New Farming Technology Gets Approval From Sustainable Seafood Advocates

Although it’s quite delicious, finding seafood options that leave one with a clean conscience is becoming increasingly difficult for the average consumer.
Extreme over fishing of certain popular varieties of marine life, like tuna and salmon, has led to dangerously depleted populations and had a negative effect on natural consumption habits of other species.
“Aquaculture’s current heavy reliance on wild fish for feed carries substantial ecological risks,” Roz Naylor, a leading scholar on the subject at Stanford University’s Center for Environmental Science and Policy told TIME magazine. “Unless the industry finds alternatives to using pelagic fish to sustain fish farms, says Naylor, the aquaculture industry could end up depleting an essential food source for many other species in the marine food chain.”
Recent studies have also found that many types of farmed fish and shellfish are contain high levels of health threatening toxins, a direct result of the artificial antibiotics that must be used when seafood is harvested in cramped underwater pens where disease can spread like wildfire.
Seeking out wild caught and responsibly farmed seafood can be time consuming and costly, and many have considered simply giving up on certain types of fish altogether.
However, a new aquaculture technology developed by Rochester, Wash.-based AquaSeed Corp. for safely farming fish has recently caught the attention of the sustainable seafood movement, and might provide a solution to this complicated debate.
Scientific American reports:
AquaSeed’s salmon are grown in land-based, freshwater tanks ranging in size from 60 centimeters to 15 meters wide depending on the salmon’s developmental stage. Containment tanks prevent escapes and problems with sea lice infestation that have plagued open-net ocean pen operations. Also, a high-end salmon feed and selective breeding has helped minimize fishmeal use, reducing the ratio of pounds of wild feed fish to produce pounds of farmed fish to 1.1 to one—a number AquaSeed owner Per Heggelund says he expects to whittle further.
The Monterey Bay Aquarium’s Seafood Watch, which is one of the most vocal advocates of sustainable seafood, and has been historically opposed to unsafe farming practices, made an unprecedented decision to endorse this new method, which is currently being used for farming Pacific coho salmon, a species that is currently listed as threatened under the Endangered Species Act.
In addition to being better for the environment, and for the future of the fish themselves, responsibly farmed seafood is also better for the humans that consume it. Quality salmon is a great source of omega-3 fatty acids, which help boost immunity and reduce the risk of heart disease, stroke, cancer and other ailments.

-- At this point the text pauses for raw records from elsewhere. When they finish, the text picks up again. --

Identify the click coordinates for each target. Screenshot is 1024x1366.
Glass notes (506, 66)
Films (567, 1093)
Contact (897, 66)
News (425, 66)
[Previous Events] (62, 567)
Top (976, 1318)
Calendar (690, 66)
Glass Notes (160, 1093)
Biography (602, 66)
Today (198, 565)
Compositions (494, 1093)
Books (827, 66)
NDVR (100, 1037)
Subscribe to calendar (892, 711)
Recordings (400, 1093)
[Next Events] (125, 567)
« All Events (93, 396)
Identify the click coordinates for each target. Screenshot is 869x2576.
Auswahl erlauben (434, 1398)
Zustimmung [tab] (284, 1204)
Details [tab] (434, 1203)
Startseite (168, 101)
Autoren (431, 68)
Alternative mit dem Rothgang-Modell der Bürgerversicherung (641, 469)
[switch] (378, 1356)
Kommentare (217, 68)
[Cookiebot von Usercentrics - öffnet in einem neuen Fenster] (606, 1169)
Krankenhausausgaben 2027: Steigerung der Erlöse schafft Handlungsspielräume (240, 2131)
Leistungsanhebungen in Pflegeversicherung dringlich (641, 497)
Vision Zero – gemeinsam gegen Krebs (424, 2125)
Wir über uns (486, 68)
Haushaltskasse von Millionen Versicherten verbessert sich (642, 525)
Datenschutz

In an effort to bring more awareness to the connection between improved health and sustainable seafood production, the Monterey Bay Aquarium has recently launched the Super Green list, which includes seafood that meets the following three criteria:
- Low levels of contaminants (below 216 parts per billion [ppb] mercury and 11 ppb PCBs)
- The daily minimum of omega-3s (at least 250 milligrams per day [mg/d])*
- Classified as a Seafood Watch “Best Choice” (green)
The AquaSeed salmon, which will be sold under the SweetSpring label, is one of the first brands that enjoys a spot on this prestigious list.